Entries taken from a collection

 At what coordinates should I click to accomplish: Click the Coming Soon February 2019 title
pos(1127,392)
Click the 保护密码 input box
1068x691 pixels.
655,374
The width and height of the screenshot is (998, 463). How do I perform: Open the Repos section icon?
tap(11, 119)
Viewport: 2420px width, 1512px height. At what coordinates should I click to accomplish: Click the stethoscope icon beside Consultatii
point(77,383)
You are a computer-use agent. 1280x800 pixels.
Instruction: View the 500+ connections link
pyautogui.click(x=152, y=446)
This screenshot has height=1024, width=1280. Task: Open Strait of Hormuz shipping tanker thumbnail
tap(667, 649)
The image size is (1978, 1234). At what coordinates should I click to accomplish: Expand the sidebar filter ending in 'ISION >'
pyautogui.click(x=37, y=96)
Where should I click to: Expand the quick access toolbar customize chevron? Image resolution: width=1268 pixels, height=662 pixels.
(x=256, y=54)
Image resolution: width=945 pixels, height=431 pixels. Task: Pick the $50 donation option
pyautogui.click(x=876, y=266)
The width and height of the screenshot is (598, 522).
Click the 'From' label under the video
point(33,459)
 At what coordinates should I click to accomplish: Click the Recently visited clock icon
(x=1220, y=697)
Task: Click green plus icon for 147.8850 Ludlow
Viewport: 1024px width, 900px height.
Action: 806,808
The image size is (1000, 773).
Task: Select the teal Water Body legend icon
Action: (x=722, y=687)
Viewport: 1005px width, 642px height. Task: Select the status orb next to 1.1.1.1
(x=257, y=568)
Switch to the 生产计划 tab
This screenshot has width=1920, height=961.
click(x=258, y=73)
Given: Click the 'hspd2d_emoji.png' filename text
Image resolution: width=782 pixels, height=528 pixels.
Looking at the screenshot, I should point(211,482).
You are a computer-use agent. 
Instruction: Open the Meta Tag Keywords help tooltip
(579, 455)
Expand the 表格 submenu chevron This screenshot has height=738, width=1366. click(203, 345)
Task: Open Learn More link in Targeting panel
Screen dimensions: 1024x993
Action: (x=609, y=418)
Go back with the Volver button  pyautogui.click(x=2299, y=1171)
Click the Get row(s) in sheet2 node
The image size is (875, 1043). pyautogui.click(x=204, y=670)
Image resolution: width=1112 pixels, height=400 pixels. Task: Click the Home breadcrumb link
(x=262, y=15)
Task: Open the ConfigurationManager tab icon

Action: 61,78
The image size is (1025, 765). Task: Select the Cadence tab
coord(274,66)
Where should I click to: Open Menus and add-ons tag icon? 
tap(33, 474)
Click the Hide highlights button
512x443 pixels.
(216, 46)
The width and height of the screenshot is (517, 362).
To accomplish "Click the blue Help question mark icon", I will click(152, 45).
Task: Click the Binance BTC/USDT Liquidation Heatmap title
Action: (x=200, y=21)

• _Your task_: Each line of the data should be given back exactly.

• _Solution to this task_:
 At what coordinates should I click to accomplish: Click the Coming Soon February 2019 title
pos(1127,392)
Click the 保护密码 input box
1068x691 pixels.
655,374
The width and height of the screenshot is (998, 463). How do I perform: Open the Repos section icon?
tap(11, 119)
Viewport: 2420px width, 1512px height. At what coordinates should I click to accomplish: Click the stethoscope icon beside Consultatii
point(77,383)
You are a computer-use agent. 1280x800 pixels.
Instruction: View the 500+ connections link
pyautogui.click(x=152, y=446)
This screenshot has height=1024, width=1280. Task: Open Strait of Hormuz shipping tanker thumbnail
tap(667, 649)
The image size is (1978, 1234). At what coordinates should I click to accomplish: Expand the sidebar filter ending in 'ISION >'
pyautogui.click(x=37, y=96)
Where should I click to: Expand the quick access toolbar customize chevron? Image resolution: width=1268 pixels, height=662 pixels.
(x=256, y=54)
Image resolution: width=945 pixels, height=431 pixels. Task: Pick the $50 donation option
pyautogui.click(x=876, y=266)
The width and height of the screenshot is (598, 522).
Click the 'From' label under the video
point(33,459)
 At what coordinates should I click to accomplish: Click the Recently visited clock icon
(x=1220, y=697)
Task: Click green plus icon for 147.8850 Ludlow
Viewport: 1024px width, 900px height.
Action: 806,808
The image size is (1000, 773).
Task: Select the teal Water Body legend icon
Action: (x=722, y=687)
Viewport: 1005px width, 642px height. Task: Select the status orb next to 1.1.1.1
(x=257, y=568)
Switch to the 生产计划 tab
This screenshot has width=1920, height=961.
click(x=258, y=73)
Given: Click the 'hspd2d_emoji.png' filename text
Image resolution: width=782 pixels, height=528 pixels.
Looking at the screenshot, I should point(211,482).
You are a computer-use agent. 
Instruction: Open the Meta Tag Keywords help tooltip
(579, 455)
Expand the 表格 submenu chevron This screenshot has height=738, width=1366. click(203, 345)
Task: Open Learn More link in Targeting panel
Screen dimensions: 1024x993
Action: (x=609, y=418)
Go back with the Volver button  pyautogui.click(x=2299, y=1171)
Click the Get row(s) in sheet2 node
The image size is (875, 1043). pyautogui.click(x=204, y=670)
Image resolution: width=1112 pixels, height=400 pixels. Task: Click the Home breadcrumb link
(x=262, y=15)
Task: Open the ConfigurationManager tab icon

Action: 61,78
The image size is (1025, 765). Task: Select the Cadence tab
coord(274,66)
Where should I click to: Open Menus and add-ons tag icon? 
tap(33, 474)
Click the Hide highlights button
512x443 pixels.
(216, 46)
The width and height of the screenshot is (517, 362).
To accomplish "Click the blue Help question mark icon", I will click(152, 45).
Task: Click the Binance BTC/USDT Liquidation Heatmap title
Action: (x=200, y=21)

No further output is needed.